При этом ленинское отстаивание объективной, абсолютной истины вовсе не было отказом от классового подхода, как может кое-кому показаться. Впоследствие Лукач хорошо показал, что согласно Марксу именно пролетариат и его классовое сознание является носителем той самой абсолютной истины, которую Гегель отождествлял с Абсолютной Идеей. Если буржуазия борется только за свои эгоистические интересы, то пролетариат борется за права всего общества, поскольку цель его борьбы не в сохранении, а в преодолении своего классового положения. Так что его борьба – реализация абсолютных, а не относительных ценностей. Следовательно, не надо никаких выдуманных, пролетарских науки и искусства, пролетариат – наследник мировой всечеловеческой культуры, классических философии, науки и искусства.
То же самое, но на примере искусства и эстетики, глубоко раскрыл М.А. Лифшиц, к рассмотрению позиции которого мы и переходим.
Споры 1930-х гг. о классовости искусства
В 1930-е годы та же тема – борьбы с псевдомарксистским релятивизмом — снова поднимается в советской философии, но уже в другом ракурсе. Теперь полем для сражения стала философия искусства или эстетика, где был поставлен вопрос о существовании абсолютной красоты. Сражающимися сторонами выступили литературоведы-социологизаторы, популярные в 20-е гг. (В. Ермилов, М. Храпченко), и Михаил Лифшиц и его единомышленники (Е. Усиевич, И. Сац, В. Гриб), а также живший тогда в СССР Д. Лукач. Социологизаторы провозглашали, что искусство носит узкоклассовый характер. Оно якобы представляет собой лишь разновидность идеологии (ложного сознания). Поэзия Пушкина, дескать, выражает интересы крепостников-дворян, а проза Л. Толстого – интересы помещиков, переходящих к капиталистическому хозяйствованию. Автор произведения в рамках этой концепции – заложник своего социального происхождения. Он, вольно или невольно – лишь глашатай класса, к которому принадлежит. Отсюда вытекал вывод, что никакой абсолютной универсальной красоты нет, а есть лишь классовая эстетика (своя эстетика у буржуазии, своя – у пролетариата). Таким образом красота субъективна, она привносится в картину мира коллективным сознанием того или иного класса, которое выражает художник. Но, конечно, выражает не напрямую, а через шифры-знаки, разгадать которые – задача литературоведа-социологизатора (например, в изображениях природы в стихах Фета он должен увидеть классовые интересы помещика-крепостника).

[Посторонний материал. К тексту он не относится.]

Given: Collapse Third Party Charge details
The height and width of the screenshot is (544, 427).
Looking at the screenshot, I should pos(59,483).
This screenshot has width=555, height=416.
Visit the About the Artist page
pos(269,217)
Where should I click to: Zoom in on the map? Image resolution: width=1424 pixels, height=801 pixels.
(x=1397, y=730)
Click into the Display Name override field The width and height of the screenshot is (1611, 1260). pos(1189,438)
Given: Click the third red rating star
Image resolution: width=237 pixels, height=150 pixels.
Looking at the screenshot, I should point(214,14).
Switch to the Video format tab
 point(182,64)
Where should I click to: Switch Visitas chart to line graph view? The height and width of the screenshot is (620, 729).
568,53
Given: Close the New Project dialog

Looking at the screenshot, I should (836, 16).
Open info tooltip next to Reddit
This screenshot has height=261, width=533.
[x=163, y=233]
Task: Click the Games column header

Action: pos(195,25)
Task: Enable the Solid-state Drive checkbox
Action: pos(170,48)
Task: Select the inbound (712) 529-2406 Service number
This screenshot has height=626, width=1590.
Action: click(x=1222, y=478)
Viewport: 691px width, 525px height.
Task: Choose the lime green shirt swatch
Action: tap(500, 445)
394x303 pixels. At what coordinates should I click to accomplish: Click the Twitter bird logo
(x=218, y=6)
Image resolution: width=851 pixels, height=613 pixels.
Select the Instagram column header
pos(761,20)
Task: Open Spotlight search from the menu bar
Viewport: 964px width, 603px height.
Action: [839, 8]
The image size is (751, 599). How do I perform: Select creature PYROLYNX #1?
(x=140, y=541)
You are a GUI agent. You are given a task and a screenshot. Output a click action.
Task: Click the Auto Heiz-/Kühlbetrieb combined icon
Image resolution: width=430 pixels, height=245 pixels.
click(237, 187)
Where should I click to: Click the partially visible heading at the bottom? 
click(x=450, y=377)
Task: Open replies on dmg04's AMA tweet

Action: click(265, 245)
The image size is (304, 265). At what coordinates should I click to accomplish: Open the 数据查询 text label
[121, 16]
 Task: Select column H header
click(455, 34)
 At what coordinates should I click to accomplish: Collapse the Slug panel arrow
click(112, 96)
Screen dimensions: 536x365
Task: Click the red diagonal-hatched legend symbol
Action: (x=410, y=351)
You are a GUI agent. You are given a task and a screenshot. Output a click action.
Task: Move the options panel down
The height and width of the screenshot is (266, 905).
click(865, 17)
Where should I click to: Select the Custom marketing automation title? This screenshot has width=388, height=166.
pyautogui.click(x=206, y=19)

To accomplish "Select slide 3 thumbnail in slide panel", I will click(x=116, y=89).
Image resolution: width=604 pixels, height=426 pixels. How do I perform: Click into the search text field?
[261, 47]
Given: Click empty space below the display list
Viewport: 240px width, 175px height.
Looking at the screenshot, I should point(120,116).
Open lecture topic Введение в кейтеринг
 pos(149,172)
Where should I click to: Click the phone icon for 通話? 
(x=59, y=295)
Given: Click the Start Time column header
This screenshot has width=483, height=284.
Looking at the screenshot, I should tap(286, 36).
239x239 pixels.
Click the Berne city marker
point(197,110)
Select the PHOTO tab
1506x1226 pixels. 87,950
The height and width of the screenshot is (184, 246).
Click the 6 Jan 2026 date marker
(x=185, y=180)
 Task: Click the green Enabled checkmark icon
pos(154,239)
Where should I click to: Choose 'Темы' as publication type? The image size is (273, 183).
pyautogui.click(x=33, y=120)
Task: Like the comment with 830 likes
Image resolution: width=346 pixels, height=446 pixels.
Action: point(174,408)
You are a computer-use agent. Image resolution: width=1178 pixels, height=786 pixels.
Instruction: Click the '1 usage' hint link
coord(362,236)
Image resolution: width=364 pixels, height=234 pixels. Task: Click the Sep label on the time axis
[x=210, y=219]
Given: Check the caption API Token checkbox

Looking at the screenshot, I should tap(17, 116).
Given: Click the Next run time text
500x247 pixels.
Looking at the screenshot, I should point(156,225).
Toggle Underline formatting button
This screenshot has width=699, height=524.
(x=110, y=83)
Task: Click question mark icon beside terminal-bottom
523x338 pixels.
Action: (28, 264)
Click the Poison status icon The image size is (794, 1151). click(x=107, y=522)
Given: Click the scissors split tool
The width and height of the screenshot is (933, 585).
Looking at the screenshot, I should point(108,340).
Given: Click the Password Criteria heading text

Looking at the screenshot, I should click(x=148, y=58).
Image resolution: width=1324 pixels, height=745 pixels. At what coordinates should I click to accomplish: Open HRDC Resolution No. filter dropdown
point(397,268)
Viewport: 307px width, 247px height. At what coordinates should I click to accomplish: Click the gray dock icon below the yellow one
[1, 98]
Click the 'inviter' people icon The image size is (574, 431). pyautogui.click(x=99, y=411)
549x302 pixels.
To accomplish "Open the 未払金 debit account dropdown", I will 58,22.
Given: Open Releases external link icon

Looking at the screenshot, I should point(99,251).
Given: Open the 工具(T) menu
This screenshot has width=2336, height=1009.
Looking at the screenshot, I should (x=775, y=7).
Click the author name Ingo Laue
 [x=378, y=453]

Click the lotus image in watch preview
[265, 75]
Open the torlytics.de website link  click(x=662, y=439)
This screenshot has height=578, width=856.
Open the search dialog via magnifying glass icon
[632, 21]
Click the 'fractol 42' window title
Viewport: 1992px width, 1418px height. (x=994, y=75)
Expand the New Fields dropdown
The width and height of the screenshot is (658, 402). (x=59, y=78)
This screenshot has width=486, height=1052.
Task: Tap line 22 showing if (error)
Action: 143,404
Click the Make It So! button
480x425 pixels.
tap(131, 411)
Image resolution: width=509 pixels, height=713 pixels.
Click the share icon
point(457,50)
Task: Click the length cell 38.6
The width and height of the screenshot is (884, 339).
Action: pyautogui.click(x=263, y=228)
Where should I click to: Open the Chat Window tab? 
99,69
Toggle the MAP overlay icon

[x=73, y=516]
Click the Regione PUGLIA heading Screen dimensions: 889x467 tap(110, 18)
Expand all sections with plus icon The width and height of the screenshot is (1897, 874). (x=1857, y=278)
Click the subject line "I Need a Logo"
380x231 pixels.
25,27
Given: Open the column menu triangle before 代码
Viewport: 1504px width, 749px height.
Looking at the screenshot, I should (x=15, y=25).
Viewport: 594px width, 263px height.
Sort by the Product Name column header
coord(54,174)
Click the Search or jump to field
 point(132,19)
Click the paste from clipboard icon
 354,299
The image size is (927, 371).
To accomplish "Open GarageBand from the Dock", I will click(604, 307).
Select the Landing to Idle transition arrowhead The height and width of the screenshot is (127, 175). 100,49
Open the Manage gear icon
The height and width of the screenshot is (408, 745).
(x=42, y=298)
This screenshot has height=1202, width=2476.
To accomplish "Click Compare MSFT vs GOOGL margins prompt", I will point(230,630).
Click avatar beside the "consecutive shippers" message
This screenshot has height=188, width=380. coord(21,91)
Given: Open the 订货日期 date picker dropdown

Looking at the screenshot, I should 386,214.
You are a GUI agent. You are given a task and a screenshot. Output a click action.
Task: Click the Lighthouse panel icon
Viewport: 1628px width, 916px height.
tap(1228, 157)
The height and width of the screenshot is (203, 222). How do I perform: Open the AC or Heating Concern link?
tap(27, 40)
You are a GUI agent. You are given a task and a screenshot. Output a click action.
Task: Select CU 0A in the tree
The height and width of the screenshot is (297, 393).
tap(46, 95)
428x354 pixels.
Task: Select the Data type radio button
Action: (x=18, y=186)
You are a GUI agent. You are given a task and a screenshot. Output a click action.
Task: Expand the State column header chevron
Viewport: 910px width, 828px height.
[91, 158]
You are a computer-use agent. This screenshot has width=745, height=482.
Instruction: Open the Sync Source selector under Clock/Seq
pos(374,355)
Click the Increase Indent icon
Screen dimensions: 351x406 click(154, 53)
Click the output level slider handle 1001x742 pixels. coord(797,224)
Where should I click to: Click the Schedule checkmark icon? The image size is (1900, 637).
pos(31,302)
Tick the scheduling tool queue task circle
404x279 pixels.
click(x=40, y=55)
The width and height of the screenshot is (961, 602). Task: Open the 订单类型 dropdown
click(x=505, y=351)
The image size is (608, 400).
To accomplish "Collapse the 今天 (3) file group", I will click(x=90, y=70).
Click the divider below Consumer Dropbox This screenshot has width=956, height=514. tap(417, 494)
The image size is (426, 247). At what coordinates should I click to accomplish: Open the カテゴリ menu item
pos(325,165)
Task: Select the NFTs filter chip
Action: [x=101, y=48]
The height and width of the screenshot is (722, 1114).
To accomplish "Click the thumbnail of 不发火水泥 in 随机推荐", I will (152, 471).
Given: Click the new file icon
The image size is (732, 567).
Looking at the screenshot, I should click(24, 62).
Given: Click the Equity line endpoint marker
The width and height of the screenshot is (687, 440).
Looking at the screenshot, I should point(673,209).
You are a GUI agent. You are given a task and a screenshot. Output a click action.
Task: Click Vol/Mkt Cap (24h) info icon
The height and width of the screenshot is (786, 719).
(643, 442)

Михаил Лифшиц обвинил социологизаторов в том, что они стоят не на ленинской, диалектико-материалистической, а на богдановской, субъективно-идеалистической позиции. Мира для них нет, а есть лишь восприятие мира в классовом сознании художника. Между тем, Ленин, возражая Богданову, как раз писал, что существует объективная, материальная действительность, и что научные и философские учения отражают ее свойства и законы. Лифшиц указывает на то, что объективная действительность, данная нам через ощущения, обладает и таким качеством как красота. Если люди выйдут из зала музея, где висят картины, и никто на эти картины уже смотреть не будет, красота образов не исчезнет. Прекрасны сами картины, а не только их отображения… Красота есть и в природе.
Поэтому цель искусства – не зашифровывать корыстные желания классов, а отражать красоту мира в художественной форме. Об этом писали еще русские критики лагеря революционных–демократов – Белинский, Добролюбов, Чернышевский (Лифшиц подчеркивает, что их высоко ценил Маркс). Научное же подтверждение тезис о реализме как высшей форме искусства нашел в теории отражения Ленина, которую можно распространить и на искусство. Это сделал сам Ленин в своей статье о Толстом, где он отрицал, что Толстой – выразитель классовых интересов помещиков. Ленин, как известно, увидел в произведениях русского классика зеркало революционных процессов в среде крестьянства, народа.
Максимального уровня артистизма, по Лифшицу, искусство достигает именно в творениях классиков (Шекспир, Гете, Бальзак, Толстой, Пушкин), содержание произведений которых – «зеркало мира».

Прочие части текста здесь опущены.